__TEXT EXTRACT__
8

I wonder how I can encode from UTF-8 to GSM 03.38 encoding in PHP?

einstein
  • 13,389
  • 27
  • 80
  • 110

3 Answers3

5

Take a look at this and see if it helps?

https://github.com/onlinecity/php-smpp/blob/master/gsmencoder.class.php

mrAfzaL
  • 141
  • 2
  • 12
2

I had the same doubt and i found the solution. @gumbo example and @mrAfzaL mentioned solution:

function utf8_to_gsm0338($string)
{
    $dict = array(
        '@' => "\x00", '£' => "\x01", '$' => "\x02", '¥' => "\x03", 'è' => "\x04", 'é' => "\x05", 'ù' => "\x06", 'ì' => "\x07", 'ò' => "\x08", 'Ç' => "\x09", 'Ø' => "\x0B", 'ø' => "\x0C", 'Å' => "\x0E", 'å' => "\x0F",
        'Δ' => "\x10", '_' => "\x11", 'Φ' => "\x12", 'Γ' => "\x13", 'Λ' => "\x14", 'Ω' => "\x15", 'Π' => "\x16", 'Ψ' => "\x17", 'Σ' => "\x18", 'Θ' => "\x19", 'Ξ' => "\x1A", 'Æ' => "\x1C", 'æ' => "\x1D", 'ß' => "\x1E", 'É' => "\x1F",
        // all \x2? removed
        // all \x3? removed
        // all \x4? removed
        'Ä' => "\x5B", 'Ö' => "\x5C", 'Ñ' => "\x5D", 'Ü' => "\x5E", '§' => "\x5F",
        '¿' => "\x60",
        'ä' => "\x7B", 'ö' => "\x7C", 'ñ' => "\x7D", 'ü' => "\x7E", 'à' => "\x7F",
        '^' => "\x1B\x14", '{' => "\x1B\x28", '}' => "\x1B\x29", '\\' => "\x1B\x2F", '[' => "\x1B\x3C", '~' => "\x1B\x3D", ']' => "\x1B\x3E", '|' => "\x1B\x40", '€' => "\x1B\x65"

__GIVEN MATERIAL__
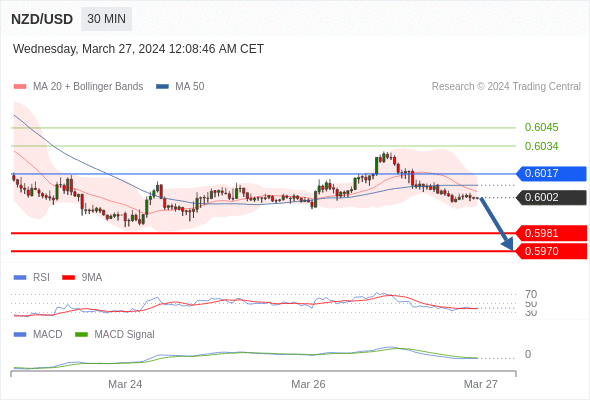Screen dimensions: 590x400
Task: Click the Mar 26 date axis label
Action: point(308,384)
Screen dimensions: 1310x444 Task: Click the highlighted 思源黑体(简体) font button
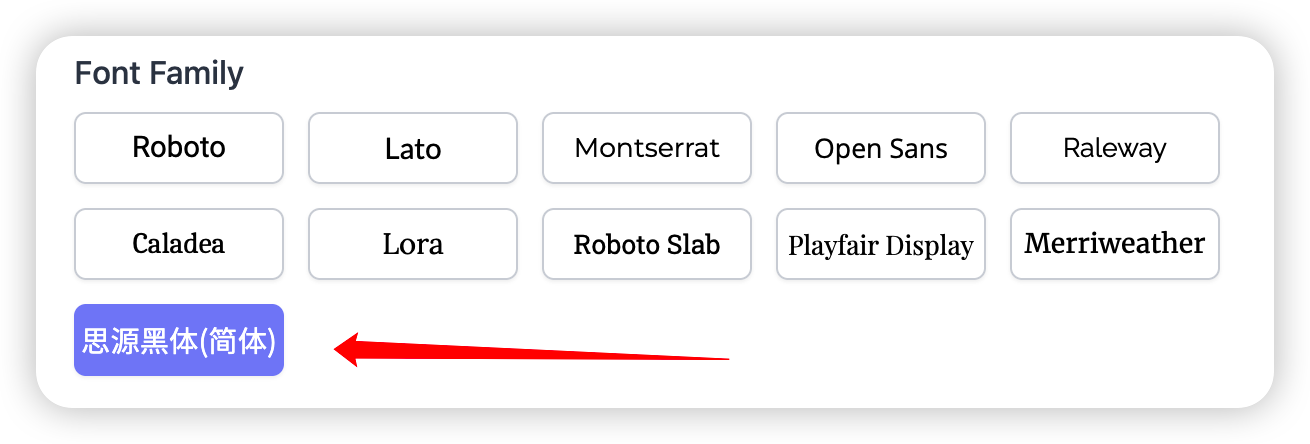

__YOUR OBJECTIVE__
Reproduce the PHP encoding thread between "Take a look" and "function utf8_to_gsm0338($string)", inclusive, renaming "doubt" to "question" wherever it occurs.

__RESPONSE TO THE EXERCISE__
Take a look at this and see if it helps?

https://github.com/onlinecity/php-smpp/blob/master/gsmencoder.class.php

mrAfzaL
  • 141
  • 2
  • 12
2

I had the same question and i found the solution. @gumbo example and @mrAfzaL mentioned solution:

function utf8_to_gsm0338($string)